Produce a word-for-word copy of the data that follows, excluding images.

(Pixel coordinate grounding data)
****************************************
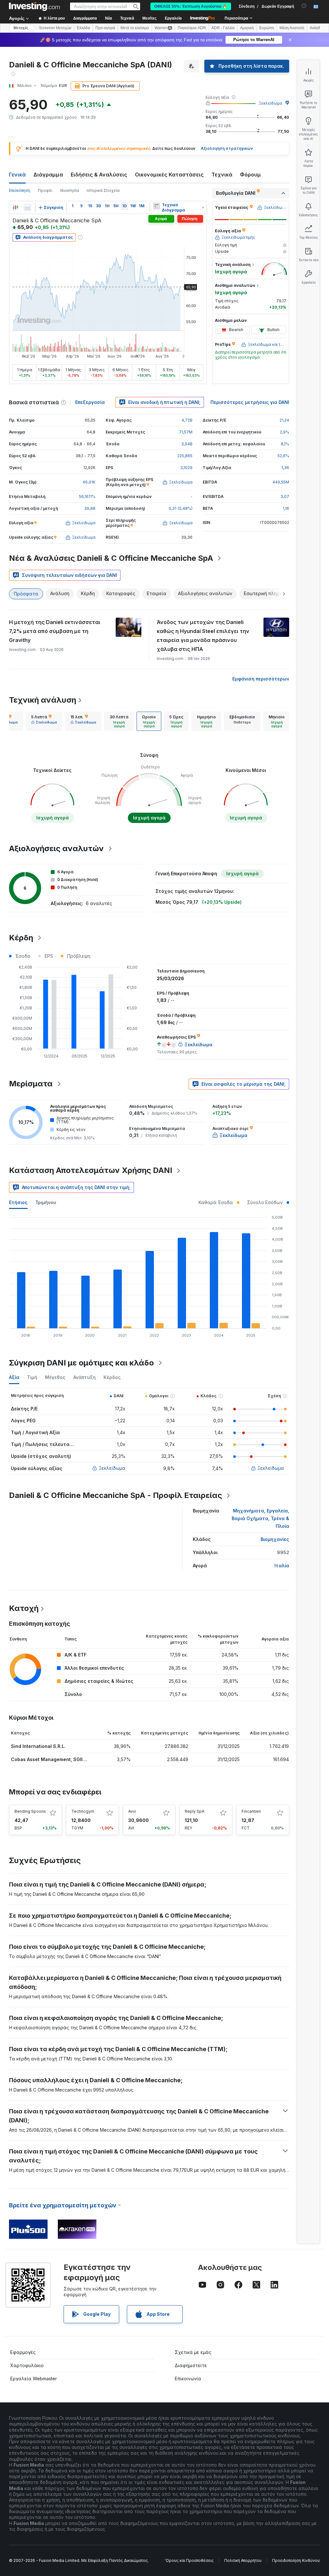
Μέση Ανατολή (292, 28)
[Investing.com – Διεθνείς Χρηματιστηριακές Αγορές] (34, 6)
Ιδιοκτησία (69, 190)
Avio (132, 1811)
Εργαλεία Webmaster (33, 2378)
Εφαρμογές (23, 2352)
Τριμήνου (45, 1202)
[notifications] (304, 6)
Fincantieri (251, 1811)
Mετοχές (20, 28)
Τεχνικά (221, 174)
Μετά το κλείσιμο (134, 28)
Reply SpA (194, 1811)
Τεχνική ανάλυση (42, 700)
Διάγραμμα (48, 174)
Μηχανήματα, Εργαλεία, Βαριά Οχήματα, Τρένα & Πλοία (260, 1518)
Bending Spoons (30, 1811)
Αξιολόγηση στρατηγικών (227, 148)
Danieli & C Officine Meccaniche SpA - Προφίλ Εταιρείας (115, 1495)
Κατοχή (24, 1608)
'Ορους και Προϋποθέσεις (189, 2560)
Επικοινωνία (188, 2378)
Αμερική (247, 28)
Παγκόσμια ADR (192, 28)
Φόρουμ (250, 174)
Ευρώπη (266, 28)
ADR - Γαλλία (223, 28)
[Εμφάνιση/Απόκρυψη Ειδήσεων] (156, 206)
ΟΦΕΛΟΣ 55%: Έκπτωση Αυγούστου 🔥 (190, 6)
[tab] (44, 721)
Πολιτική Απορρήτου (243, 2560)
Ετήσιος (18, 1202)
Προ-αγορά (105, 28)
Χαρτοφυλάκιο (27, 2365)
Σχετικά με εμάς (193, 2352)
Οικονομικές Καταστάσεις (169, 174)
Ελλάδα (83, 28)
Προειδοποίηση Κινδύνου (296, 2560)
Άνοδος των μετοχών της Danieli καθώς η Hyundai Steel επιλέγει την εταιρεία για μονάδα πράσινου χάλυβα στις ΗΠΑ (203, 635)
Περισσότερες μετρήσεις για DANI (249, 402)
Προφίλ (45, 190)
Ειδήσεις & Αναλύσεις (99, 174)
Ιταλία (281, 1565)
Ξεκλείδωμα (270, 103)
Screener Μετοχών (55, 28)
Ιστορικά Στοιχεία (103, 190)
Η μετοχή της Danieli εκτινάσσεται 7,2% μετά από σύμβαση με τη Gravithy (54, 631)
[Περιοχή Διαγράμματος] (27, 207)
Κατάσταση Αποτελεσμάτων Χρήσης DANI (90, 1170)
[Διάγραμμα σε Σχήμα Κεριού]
****************************************
THE ANSWER:
Μέση Ανατολή (292, 28)
[Investing.com – Διεθνείς Χρηματιστηριακές Αγορές] (34, 6)
Ιδιοκτησία (69, 190)
Avio (132, 1811)
Εργαλεία Webmaster (33, 2378)
Εφαρμογές (23, 2352)
Τριμήνου (45, 1202)
[notifications] (304, 6)
Fincantieri (251, 1811)
Mετοχές (20, 28)
Τεχνικά (221, 174)
Μετά το κλείσιμο (134, 28)
Reply SpA (194, 1811)
Τεχνική ανάλυση (42, 700)
Διάγραμμα (48, 174)
Μηχανήματα, Εργαλεία, Βαριά Οχήματα, Τρένα & Πλοία (260, 1518)
Bending Spoons (30, 1811)
Αξιολόγηση στρατηγικών (227, 148)
Danieli & C Officine Meccaniche SpA - Προφίλ Εταιρείας (115, 1495)
Κατοχή (24, 1608)
'Ορους και Προϋποθέσεις (189, 2560)
Επικοινωνία (188, 2378)
Αμερική (247, 28)
Παγκόσμια ADR (192, 28)
Φόρουμ (250, 174)
Ευρώπη (266, 28)
ADR - Γαλλία (223, 28)
[Εμφάνιση/Απόκρυψη Ειδήσεων] (156, 206)
ΟΦΕΛΟΣ 55%: Έκπτωση Αυγούστου 🔥 (190, 6)
[tab] (44, 721)
Πολιτική Απορρήτου (243, 2560)
Ετήσιος (18, 1202)
Προ-αγορά (105, 28)
Χαρτοφυλάκιο (27, 2365)
Σχετικά με εμάς (193, 2352)
Οικονομικές Καταστάσεις (169, 174)
Ελλάδα (83, 28)
Προειδοποίηση Κινδύνου (296, 2560)
Άνοδος των μετοχών της Danieli καθώς η Hyundai Steel επιλέγει την εταιρεία για μονάδα πράσινου χάλυβα στις ΗΠΑ (203, 635)
Περισσότερες μετρήσεις για DANI (249, 402)
Προφίλ (45, 190)
Ειδήσεις & Αναλύσεις (99, 174)
Ιταλία (281, 1565)
Ξεκλείδωμα (270, 103)
Screener Μετοχών (55, 28)
Ιστορικά Στοιχεία (103, 190)
Η μετοχή της Danieli εκτινάσσεται 7,2% μετά από σύμβαση με τη Gravithy (54, 631)
[Περιοχή Διαγράμματος] (27, 207)
Κατάσταση Αποτελεσμάτων Χρήσης DANI (90, 1170)
[Διάγραμμα σε Σχήμα Κεριού]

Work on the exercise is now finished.